There is an idea hovering above the work that is timeless and at the centre of many of the defeats: division. Madí is a staunch defender of the pro-independence unity that has caused so many headaches and arguments between the two parties that are central: Junts and Esquerra. His position is based on a proven maxim: victories have always come from the hand of unity. But things are never that easy, especially when the road to be travelled is full of obstacles and here everyone is responsible and everyone has wounds, grievances, disappointments and humiliations. Turning around and looking at the adversary from your own ideological position has, for many of them, become an impossible action. I always remember, in these situations, Jordi Pujol when, after the attempts of Felipe González's government to incriminate him in the Banca Catalana case, returning years later to the Moncloa palace for an appointment with the Spanish prime minister who now needed his help. "I will never be able to forgive him, our relationship will be like a broken mirror that is impossible to put back together. But if I put it in a drawer and don't open it every day, things might be different," he explained before starting a negotiation that bore fruit.

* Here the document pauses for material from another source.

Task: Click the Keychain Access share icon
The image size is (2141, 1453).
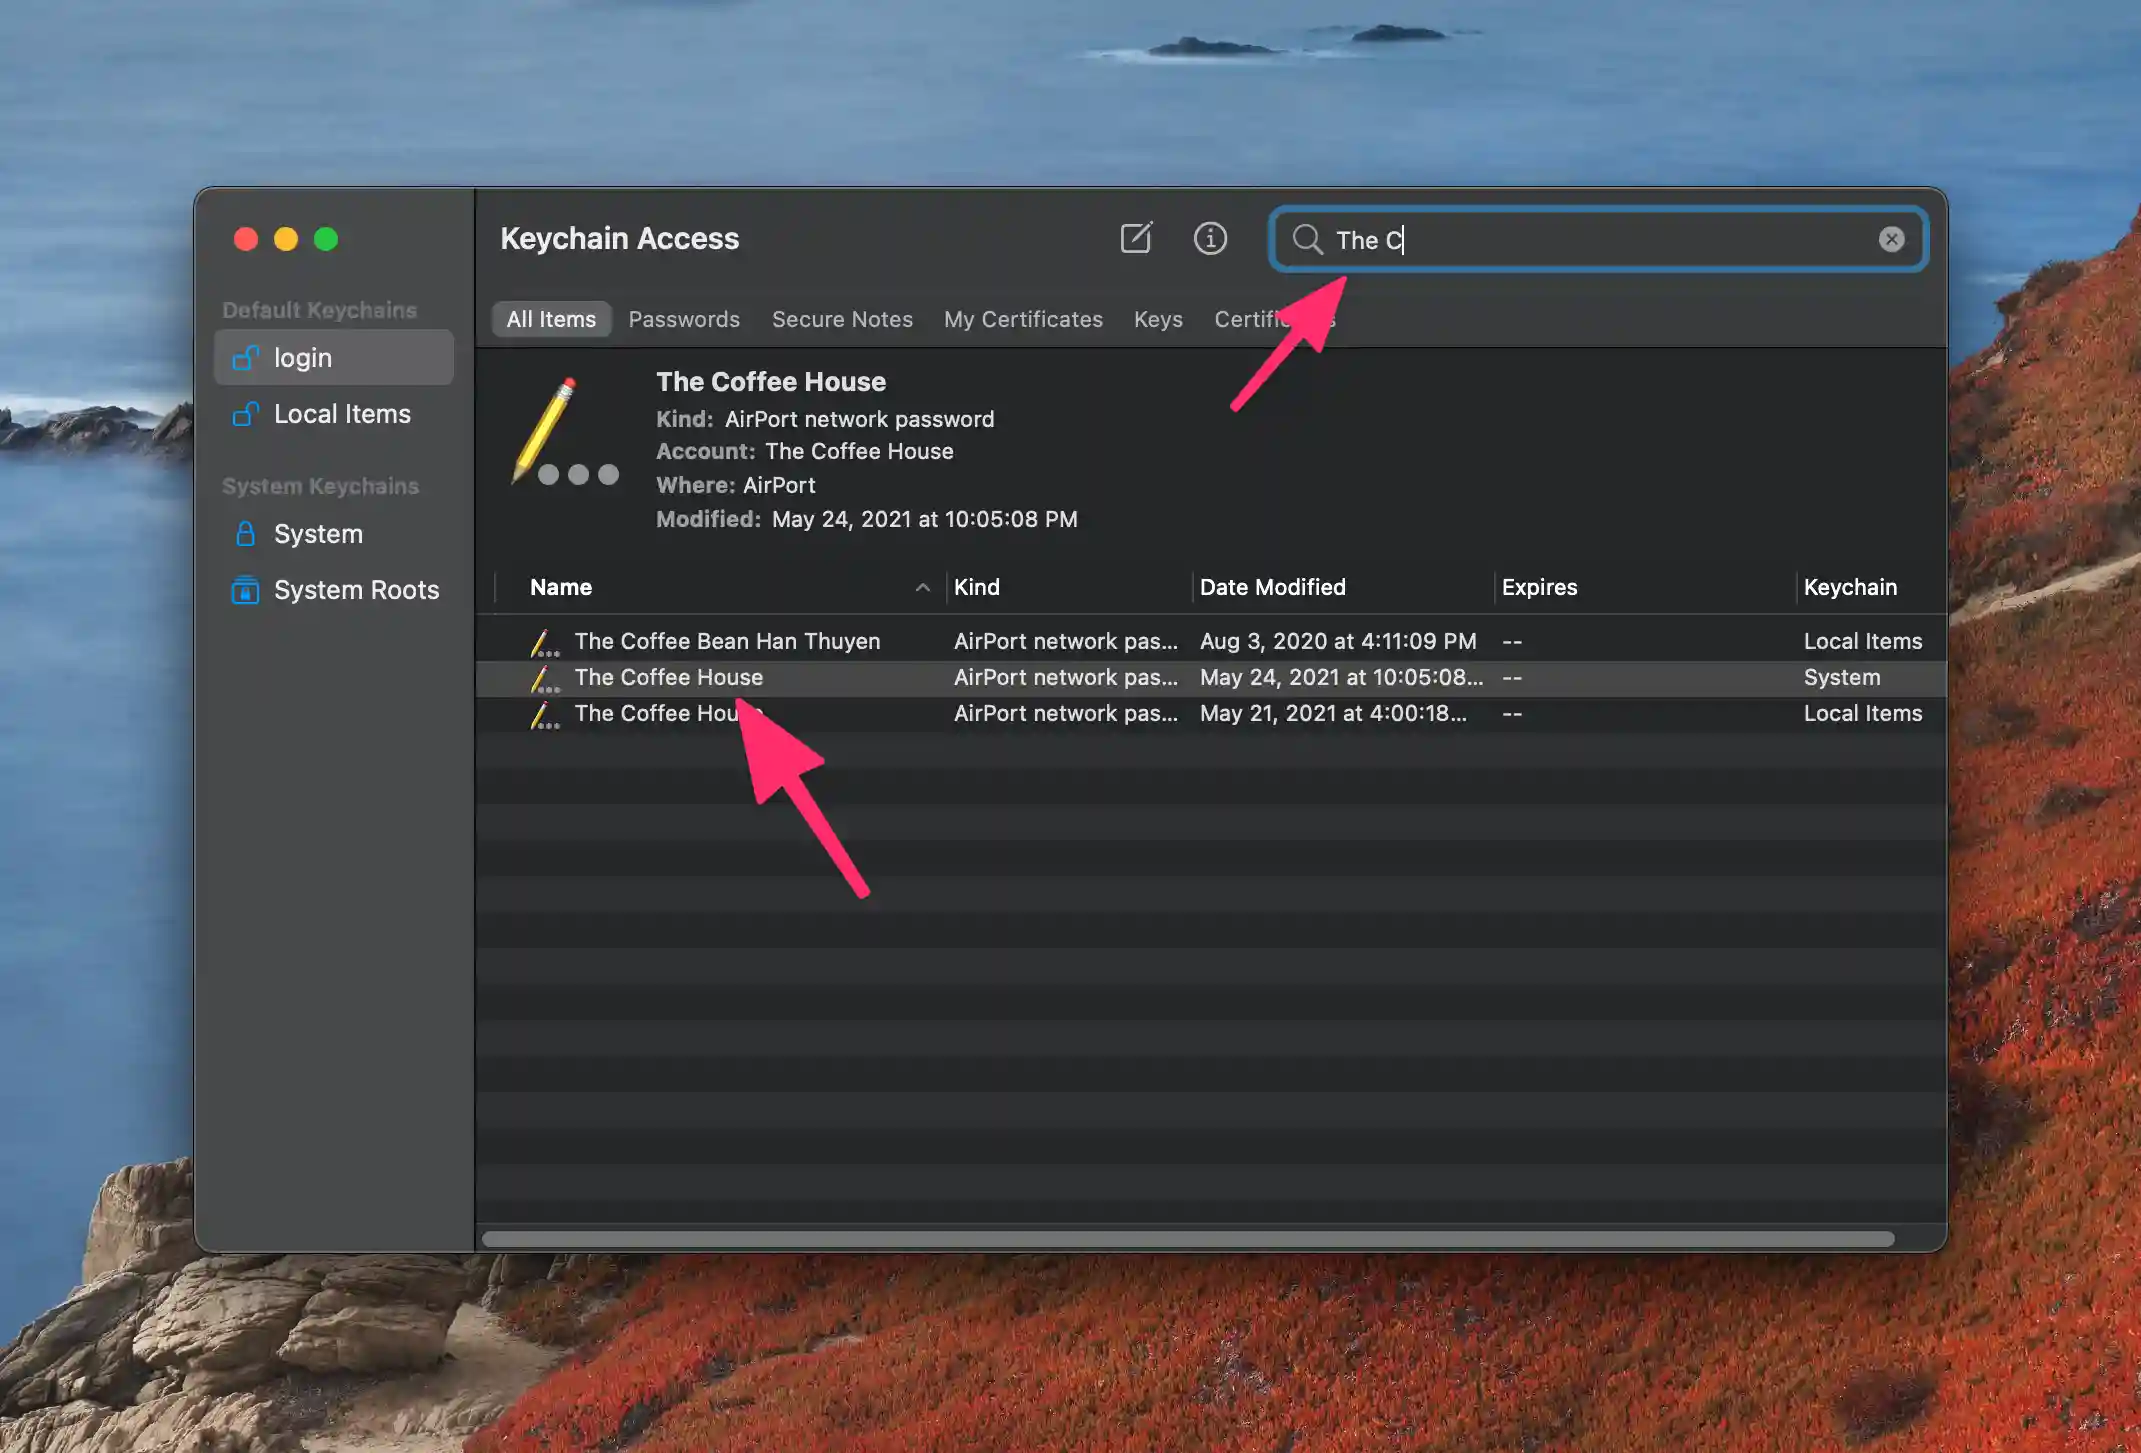Action: [1135, 238]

Madí defines the period 2018-2023 as the five Cainite years and considers three scenarios for the future: that we do nothing, that we do it again or that we do it differently

It should be easier between Carles Puigdemont and Oriol Junqueras than between Jordi Pujol and Felipe González, because, in the end, what is at stake is the future of Catalonia and here the broken mirror is none other than Catalonia itself, dismembered and to be rebuilt. Madí defines the 2018- 2023 period, the point where he ends the book, as the five Cainite years and proposes three future scenarios: that we do nothing, that we do it again or that we do it differently. He rebels against the first two options, but he is not sure that the third can be done, as he doubts that there is enough of a long-term view, nor the essential political unity and suitable political approach, to find a space that can provide Catalonia with all the political, economic and financial resources, taking advantage of the situation of the pro-independence parties in Madrid, before a new definitive assault. These are not the reflections of an outsider, but of someone who is considered by many in both main political spaces to be one of Catalonia's leading strategists. If not the chief strategist.